Fashion victime

2 octobre : une occupation du Palais de Tokyo au milieu de la fashion week

paru dans lundimatin#491, le 6 octobre 2025

La veille du 2 octobre Sophie Binet n’avait pas hésité à mettre les points sur le i au micro de France Inter : « Nous on ne veut pas la chute de ce gouvernement ». Si ce n’était donc pas celui inexistant mais déjà moribond, exsangue, crépusculaire, pitoyable, sourd-muet, répressif, fascistoïde, du sieur Lecornu (et vraiment nu pour le coup), de quel gouvernement aurait-elle alors bien voulu la chute ? Ou à quelles conditions ? Elle ne le disait pas, et d’ailleurs aspirait-elle à la chute de quoi que ce soit de ce monde de l’économie ?
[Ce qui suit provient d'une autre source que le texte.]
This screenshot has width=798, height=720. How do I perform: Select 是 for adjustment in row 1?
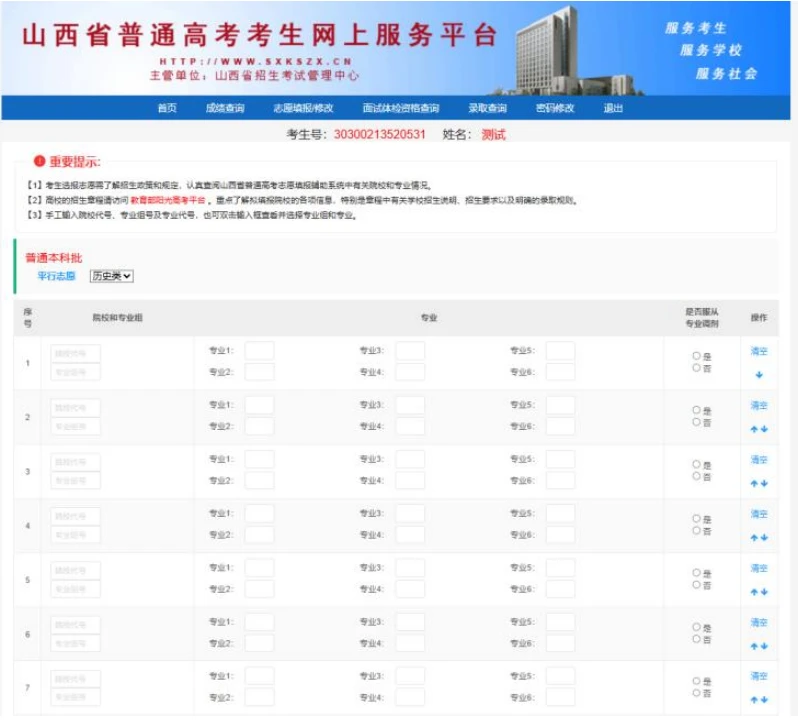(696, 356)
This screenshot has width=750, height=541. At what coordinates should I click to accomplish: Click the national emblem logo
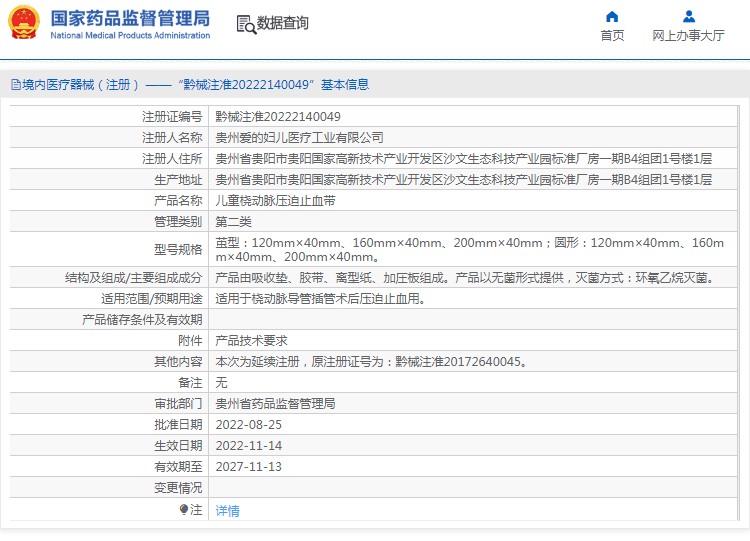[25, 22]
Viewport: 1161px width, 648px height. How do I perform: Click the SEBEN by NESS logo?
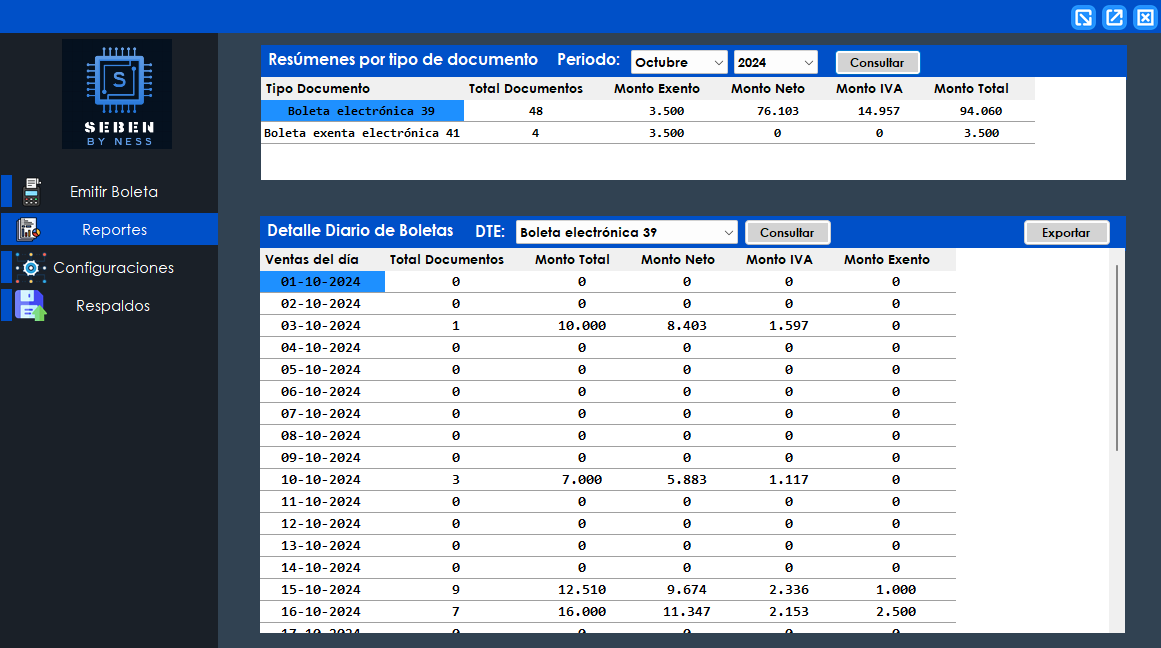pos(117,94)
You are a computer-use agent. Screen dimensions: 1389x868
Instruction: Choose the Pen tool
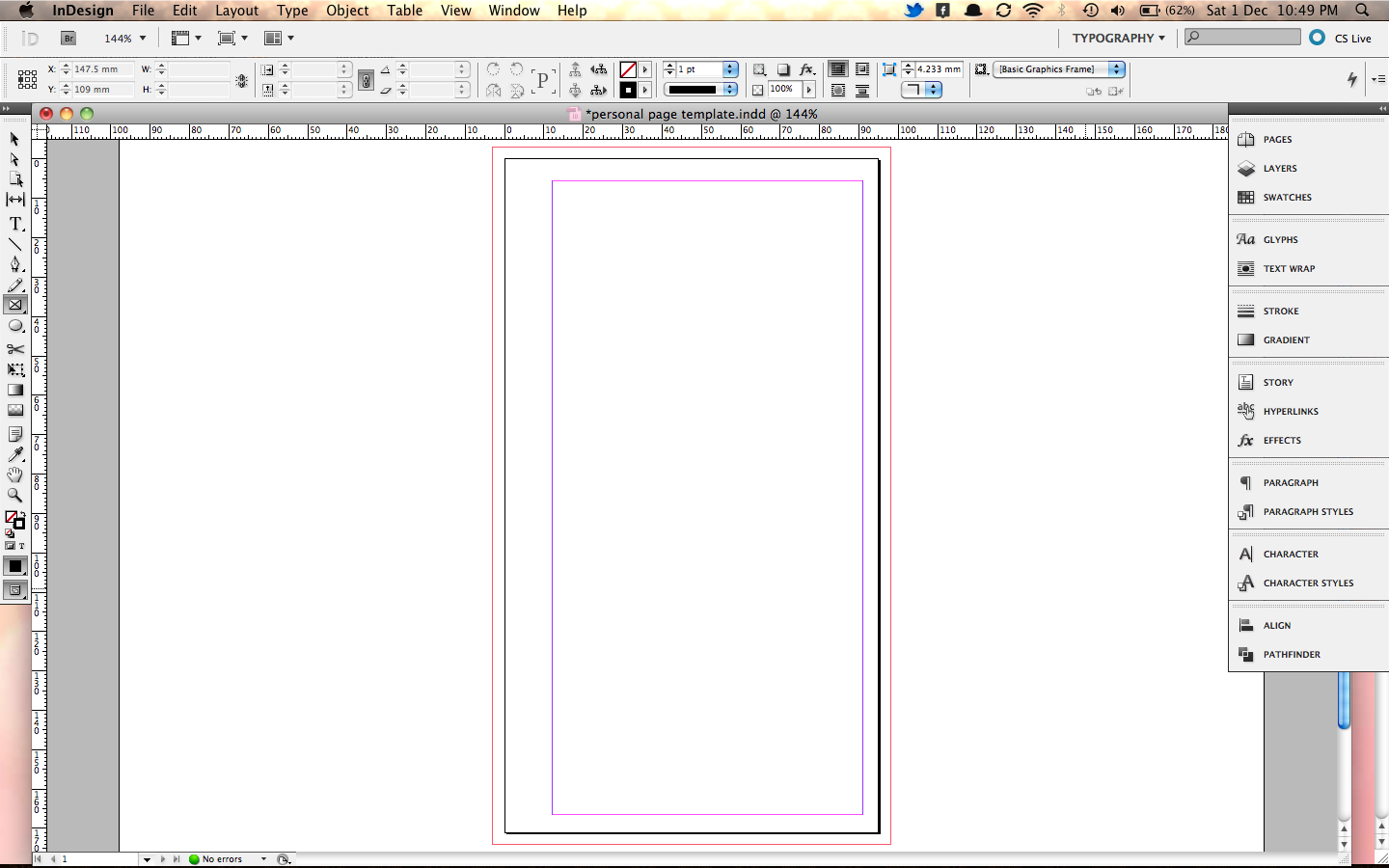(15, 264)
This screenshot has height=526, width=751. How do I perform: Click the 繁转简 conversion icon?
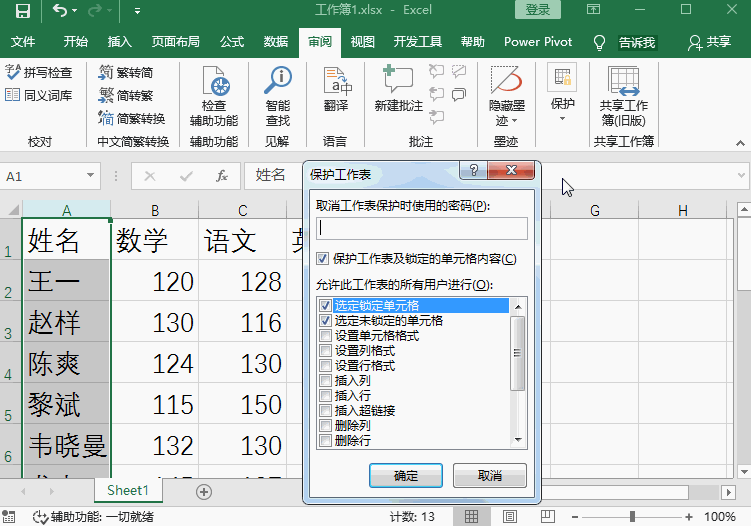[x=107, y=73]
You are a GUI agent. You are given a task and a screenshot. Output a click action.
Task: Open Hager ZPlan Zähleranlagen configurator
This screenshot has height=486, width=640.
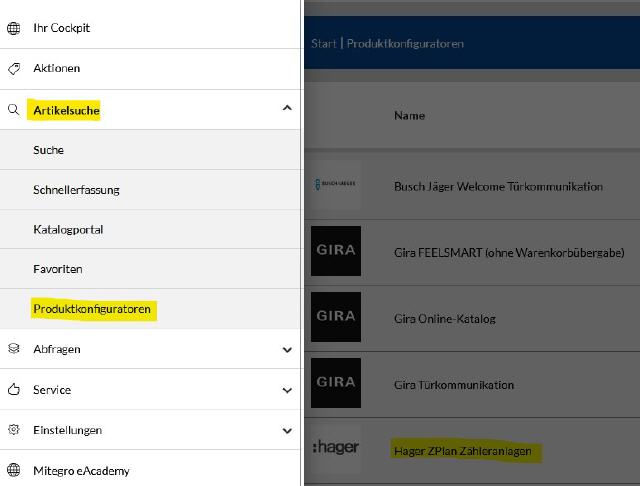pos(463,451)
La réponse est dans la question comme on dit. Bref, après la promesse et la flambée inventive du 10 septembre née d’un appel radical (enfin !) à tout bloquer, magnifique formule malheureusement non performative, la mobilisation du 18 reprise en main par l’intersyndicale, certes massive, avait déçu tous ceux et celles qui espéraient quelque débordement dans la rue, les entreprises et les flux marchands. A Paris, on était revenu au sempiternel Bastille-Nation, après le rejet par la Préfecture du parcours Bastille-Concorde proposé par la CGT quelque peu naïve de penser que le pouvoir accepterait que les gueux aillent manifester sous les ors de ses ministères et de ses palais. Bref, de ce 2 octobre c’est dire que l’on en attendait pas grand chose.
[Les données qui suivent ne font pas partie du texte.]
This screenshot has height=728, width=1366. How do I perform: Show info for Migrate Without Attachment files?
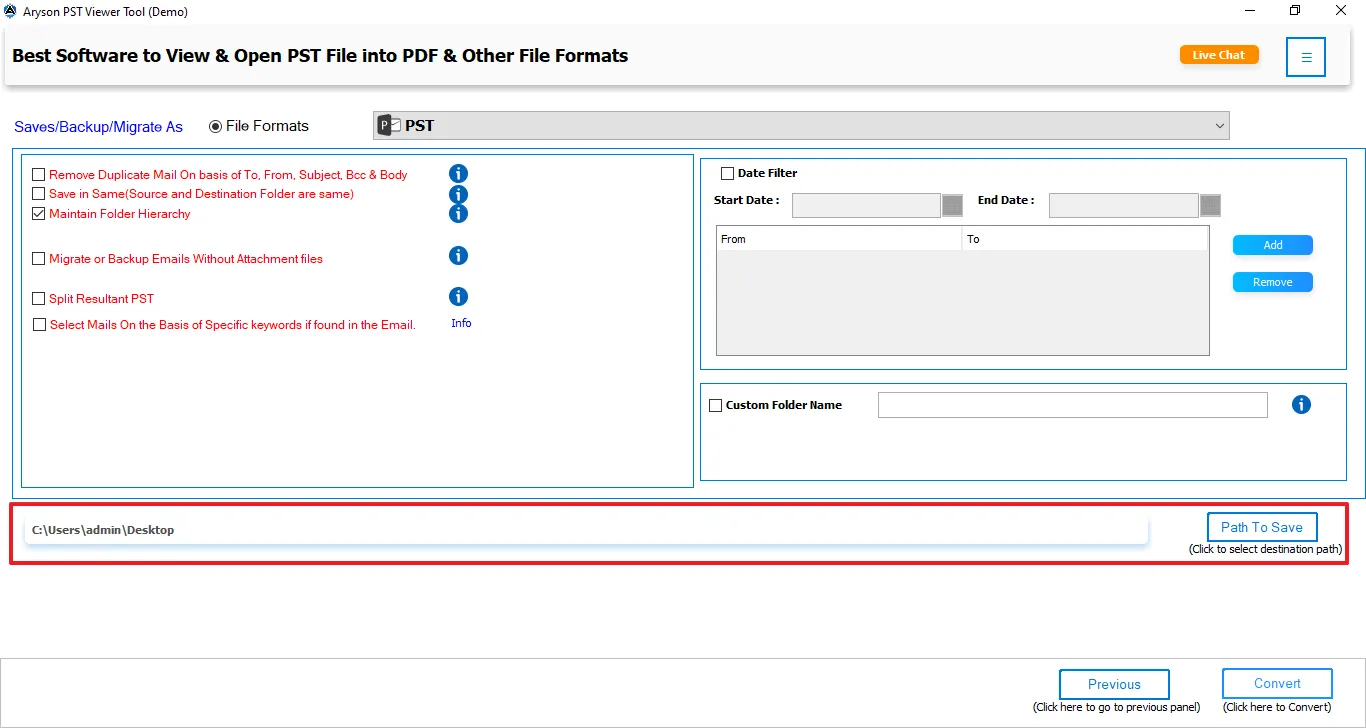(x=458, y=256)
On y est allé tout de même, bien sûr. Les occasions de se compter, d’occuper l’espace public, de bloquer un chouille la machine et peut-être aussi, malgré tout, l’espoir d’être là au cas où une étincelle pourrait ouvrir d’autres horizons que la répétition tristounette du même. Un espoir vite déçu. Rien, rien ne vint illuminer la manifestation, pas même un tag, pas même un cortège de tête un poil vénère. Ennui à mourir. Seul moment peut-être : une pause de la tête de cortège devant la Rotonde bien protégée par la police et son camion à eau. Donc on s’arrête, un manifestant brandit une grande pancarte « B. Arnaud use de 6 paradis fiscaux : voleur », une vérité certes toujours bonne à rappeler en fin de discussion fatiguée mais pas ouf de ouf, rien en tout cas qui décoiffe et fasse rêver à autre chose qu’à faire payer plus d’impôts aux ultra riches. Tout de même : La Rotonde ! Là où le banquier avait fêté sa victoire en 2017 ! Et qu’un fumigène avait failli cramer lors d’une journée de mobilisation plutôt chaude contre la réforme des retraites ! Sans parler du souvenir lumineux du Fouquet’s incendié par les Gilets jaunes. On en était loin. La pause avait tout l’air d’une étape de quelque pèlerinage. On était là comme des cons derrière la grande pancarte pas ouf de ouf à attendre un truc qui ne venait pas : des slogans, des sifflets, quelques jets de bouteilles, quelque chose quoi, mais non : on était juste des curieux attendant silencieusement - j’allais dire respectueusement - que d’autres prennent l’initiative. Donc on est reparti, plan plan, quand le premier gros ballon de la cégète est arrivé.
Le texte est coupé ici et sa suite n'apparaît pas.